Jeannie Longo, la grosse inquiétude

Jeannie Longo avoue avoir eu
“peur” en voyant Pauline Ferrand-Prévot “très amaigrie” lors du
Tour de France féminin.
La France du cyclisme attendait ça depuis 1985 chez les hommes
et 1989 chez les femmes. Dimanche, à Châtel, Pauline Ferrand-Prévot
est entrée dans la grande histoire du Tour de France
en conservant son maillot jaune, obtenu la veille, à l’arrivée de
la neuvième et dernière étape. Un authentique exploit salué par son
aînée Jeannie Longo, dernière coureuse tricolore à s’être imposée
dans la Grande Boucle.
« C’était la première fois qu’elle le faisait, c’était
un gros défi pour elle, confie-t-elle à RMC Sport. Elle
connaissait ses adversaires, parce qu’elle a couru tout le début de
saison avec les mêmes filles, mais pas sur une course par étapes.
Elle n’avait pas fait une course par étapes aussi longue. (… )
Franchir la ligne d’arrivée le dernier jour avec le maillot jaune,
de toute façon, c’est une très grosse émotion. »
Mais cette victoire ne s’est pas faite sans effort pour la
Rémoise, qui a réussi son retour sur route un an après avoir
décroché l’or olympique en VTT. Physiquement, sa transformation a
ainsi choqué certains observateurs, dont Jeannie Longo fait partie.

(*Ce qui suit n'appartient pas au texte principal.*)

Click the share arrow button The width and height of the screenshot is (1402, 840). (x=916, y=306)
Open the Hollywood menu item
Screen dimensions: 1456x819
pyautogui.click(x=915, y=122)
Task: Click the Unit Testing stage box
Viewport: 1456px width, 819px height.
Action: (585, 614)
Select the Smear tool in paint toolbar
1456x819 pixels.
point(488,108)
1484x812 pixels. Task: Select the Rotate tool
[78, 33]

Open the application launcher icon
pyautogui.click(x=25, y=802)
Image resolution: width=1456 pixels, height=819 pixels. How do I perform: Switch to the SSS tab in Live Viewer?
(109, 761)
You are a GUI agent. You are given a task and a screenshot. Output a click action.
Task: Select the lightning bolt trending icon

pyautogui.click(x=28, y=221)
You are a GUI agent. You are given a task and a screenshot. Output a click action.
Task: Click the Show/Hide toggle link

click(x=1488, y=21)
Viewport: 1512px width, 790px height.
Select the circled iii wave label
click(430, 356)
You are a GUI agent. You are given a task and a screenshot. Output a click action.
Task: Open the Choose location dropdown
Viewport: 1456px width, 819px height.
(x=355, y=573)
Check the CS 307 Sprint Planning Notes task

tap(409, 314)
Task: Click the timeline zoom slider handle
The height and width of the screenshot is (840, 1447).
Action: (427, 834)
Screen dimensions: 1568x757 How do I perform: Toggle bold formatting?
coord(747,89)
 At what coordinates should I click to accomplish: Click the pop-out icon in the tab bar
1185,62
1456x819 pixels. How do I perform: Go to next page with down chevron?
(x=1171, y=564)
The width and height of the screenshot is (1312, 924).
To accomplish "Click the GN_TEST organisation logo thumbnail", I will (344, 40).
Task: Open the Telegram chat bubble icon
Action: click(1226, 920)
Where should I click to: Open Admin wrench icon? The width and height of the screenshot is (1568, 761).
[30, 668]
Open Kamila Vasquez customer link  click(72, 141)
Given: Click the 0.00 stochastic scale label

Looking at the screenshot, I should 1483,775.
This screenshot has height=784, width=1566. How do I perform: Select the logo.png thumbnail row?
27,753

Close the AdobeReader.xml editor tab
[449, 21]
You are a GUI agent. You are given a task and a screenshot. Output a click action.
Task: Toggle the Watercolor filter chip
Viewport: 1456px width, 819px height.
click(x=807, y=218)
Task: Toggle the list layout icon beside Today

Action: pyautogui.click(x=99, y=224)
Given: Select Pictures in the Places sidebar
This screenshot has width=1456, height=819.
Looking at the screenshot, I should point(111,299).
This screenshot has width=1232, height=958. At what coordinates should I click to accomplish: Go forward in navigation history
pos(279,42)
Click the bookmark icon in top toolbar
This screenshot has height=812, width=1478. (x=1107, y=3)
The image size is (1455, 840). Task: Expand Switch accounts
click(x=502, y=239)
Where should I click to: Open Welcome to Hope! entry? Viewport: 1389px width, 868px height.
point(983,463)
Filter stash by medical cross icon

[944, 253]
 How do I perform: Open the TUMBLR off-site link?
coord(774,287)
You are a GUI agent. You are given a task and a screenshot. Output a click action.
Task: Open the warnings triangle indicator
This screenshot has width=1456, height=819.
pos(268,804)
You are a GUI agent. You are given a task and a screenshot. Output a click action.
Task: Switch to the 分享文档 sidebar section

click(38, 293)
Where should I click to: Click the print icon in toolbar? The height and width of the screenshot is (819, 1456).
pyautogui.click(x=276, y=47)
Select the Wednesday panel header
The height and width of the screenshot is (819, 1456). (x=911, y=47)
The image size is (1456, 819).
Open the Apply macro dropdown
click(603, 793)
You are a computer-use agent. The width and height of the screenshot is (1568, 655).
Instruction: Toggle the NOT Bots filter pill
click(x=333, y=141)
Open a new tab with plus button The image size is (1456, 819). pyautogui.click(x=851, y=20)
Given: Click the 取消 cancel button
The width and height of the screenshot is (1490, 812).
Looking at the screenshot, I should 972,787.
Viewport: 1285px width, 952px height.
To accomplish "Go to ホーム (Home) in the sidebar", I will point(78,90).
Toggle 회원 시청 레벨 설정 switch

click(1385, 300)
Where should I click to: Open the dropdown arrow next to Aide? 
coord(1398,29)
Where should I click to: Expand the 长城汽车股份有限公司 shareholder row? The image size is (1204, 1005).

« Il faut être très vigilant pour ne pas basculer dans
l’anorexie, prévient-elle. Pauline m’a fait un petit peu
peur, je l’ai trouvée très, très mince, très amaigrie,
fatiguée. »
Jeannie Longo: « Il faut être très vigilant pour ne pas
basculer dans l’anorexie »
« Bon là, ça va, c’était huit jours. C’est fini, elle
rentre chez elle et elle va peut-être reprendre un kilo. Elle va se
reposer. Mais on ne sait pas, sur quinze jours comme ça, est-ce
qu’elle aurait pu tenir… », ajoute la multiple championne
de France, qui a remporté trois fois le Tour féminin. Quand on
est mince, il faut regarder tout ce qu’on mange, il faut faire
attention à tout. C’est très contraignant mentalement et
physiquement. »
Pour elle, rien ne dit que Pauline Ferrand-Prévot défendra son
titre l’année prochaine. « Ça va dépendre de sa
motivation. On la voit, elle arrive le dernier jour, elle est
contente. Mais on ne sait pas tout ce qu’il faut faire avant pour y
arriver, explique Jeannie Longo. C’est un gros
entraînement. Ce sont des sacrifices quotidiens. C’est y penser
jour et nuit, avoir une discipline, tant sportive que d’hygiène de
vie. »
« À mon époque, tout athlète qui avait plus de 32 ans,
c’était un peu un âge fatidique, on disait qu’il était vieux. Là,
elle aura 34 ans bientôt (le 10 février prochain), on dit que son
avenir est devant. Après, ça va dépendre de Pauline, savoir si elle
a envie de faire encore tous ces sacrifices, que ce soit familiaux
ou professionnels », conclut-elle. « PFP » a
encore un peu de temps pour réfléchir à la question.